**Task objective:**
Reproduce only this part of the listing: the line with "849x573 pixels.", plus every line after it through the last.
:: Supplied data ::
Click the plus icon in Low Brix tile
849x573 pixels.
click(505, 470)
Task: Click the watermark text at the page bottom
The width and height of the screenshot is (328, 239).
:::
**Expected answer:**
849x573 pixels.
click(505, 470)
Task: Click the watermark text at the page bottom
The width and height of the screenshot is (328, 239).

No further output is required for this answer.